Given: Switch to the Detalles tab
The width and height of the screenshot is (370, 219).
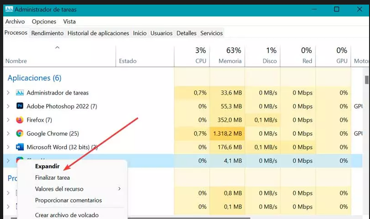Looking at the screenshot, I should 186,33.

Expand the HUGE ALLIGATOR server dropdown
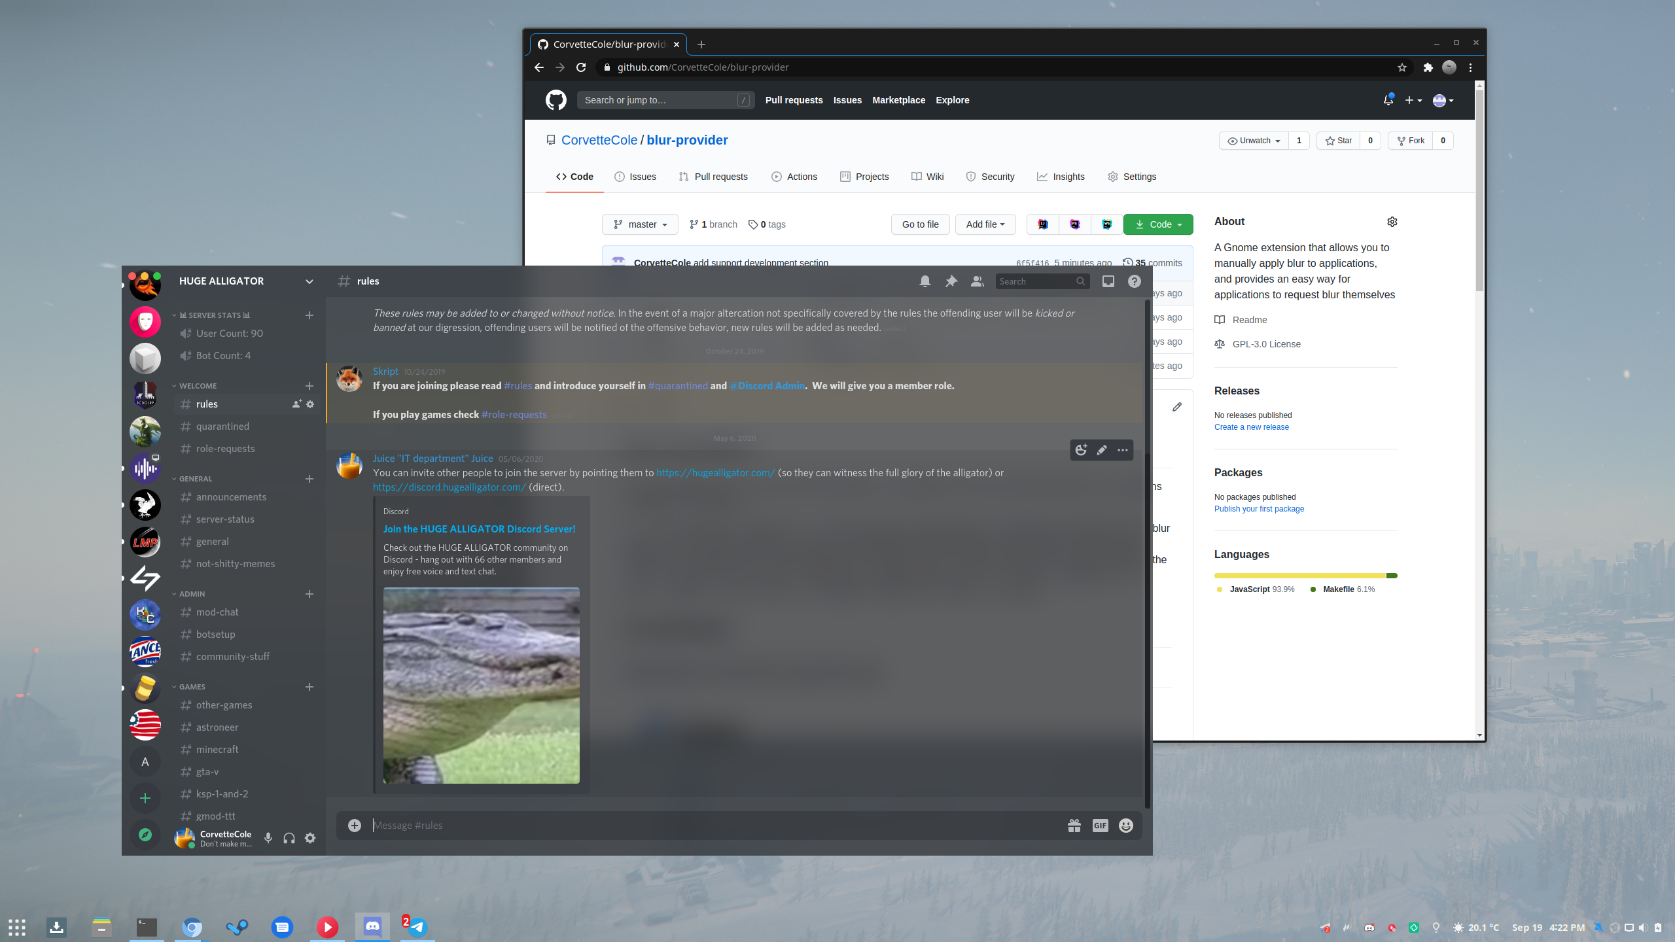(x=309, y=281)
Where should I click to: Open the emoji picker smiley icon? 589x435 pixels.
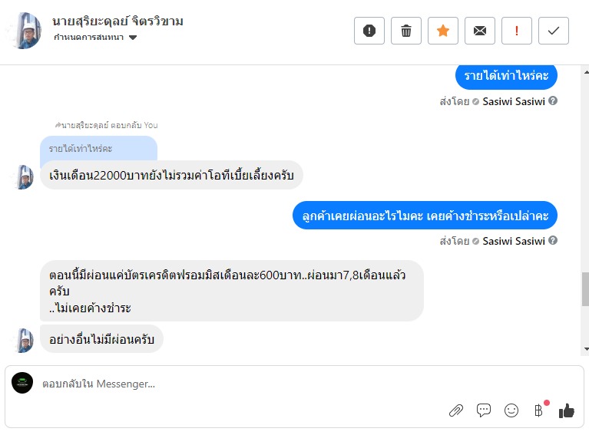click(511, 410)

= = = = =

## Given exercise
Rewrite the records above with "dropdown" replaced by "menu" and everything else left unchanged, omitting the pictures.

## Final result
Given: Switch to the Detalles tab
The width and height of the screenshot is (370, 219).
Looking at the screenshot, I should 186,33.

Expand the HUGE ALLIGATOR server menu
(x=309, y=281)
Where should I click to: Open the emoji picker smiley icon? 589x435 pixels.
click(511, 410)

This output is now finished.